Cómodo con la etiqueta de artesano y diseñador, el también arquitecto cuenta que la paciencia es su mayor talento y que disfruta haciendo cosas con las manos. “Necesito que lo que pienso se concrete en realidades. El mundo de las ideas me parece incompleto, al menos en cuanto a lo que a mí me aporta. Mi trabajo es extremadamente contextual, es decir, aprovecho mucho el lugar en el que estoy. Por ejemplo, ahora estoy experimentando con los barros de mi huerto. Plantando calabacines descubrí que son una arcilla con una capacidad elástica fantástica”.
La relación de Carlos con el entorno que habita es más que estrecha. Para él, la Huerta es una inspiración constante. “La cerámica que realizo está influida por todas las formas, texturas y detalles que tienen las hojas que encuentro a mi alrededor. Hace poco descubrí el mundo de las plantas adventicias, las mal llamadas malas hierbas, que son fascinantes desde el punto de vista culinario, pero también por su belleza, así que las he incorporado en forma de estampado o las transformo en porcelana; hago que de una forma u otra aparezcan en mi producción”.
En Londres, Jiménez Cenamor ejerció durante ocho años como docente en la Bartlett School of Architecture, y llegó a dirigir los cursos de verano de aquella institución. Pero, a medida que ganaba responsabilidades como académico, perdía el tiempo que necesitaba para sus proyectos creativos. El disgusto que le produjo el Brexit terminó de empujarlo de vuelta. En Murcia tenía amigos e imaginó una vida “en su autocaravana, con unas cuantas gallinas, un huerto y una cabra para intentar reducir los desechos orgánicos”. Un sueño que “se ha hecho realidad casi por completo: la cabra no ha llegado aún y el perro del vecino acabó con las gallinas, pero en la Huerta sí que he logrado tener un entorno salvaje que completa mi espacio doméstico”.

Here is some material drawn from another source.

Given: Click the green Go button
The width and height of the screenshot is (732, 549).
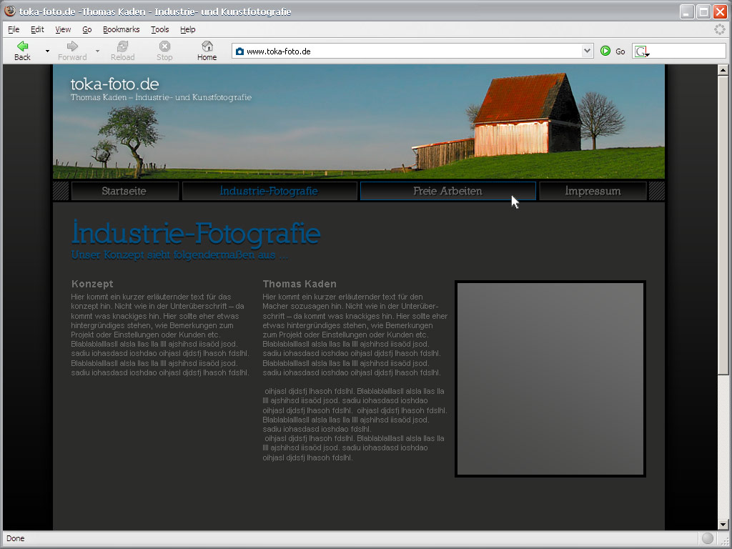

Aquí Carlos dice haber encontrado ese tiempo que tanto echaba de menos cuando vivía en grandes capitales. Achaca parte de su éxito a lo barato que resulta vivir en Murcia. “El dinero ahorrado se puede usar para comprar utensilios, herramientas o materiales”. También se ha reencontrado con la naturaleza, “el gran tema de nuestro tiempo”. Cada pieza de Carlos recuerda aquello que todavía es posible hacer para reconducir esa relación herida. Y él enseguida vuelve a hablar con entusiasmo de sus descubrimientos, de sus procesos y de la flor de azahar, cuyo olor lo inunda todo. Para despedirse, Carlos se estira, coge tres nísperos y te los da. Están dulces.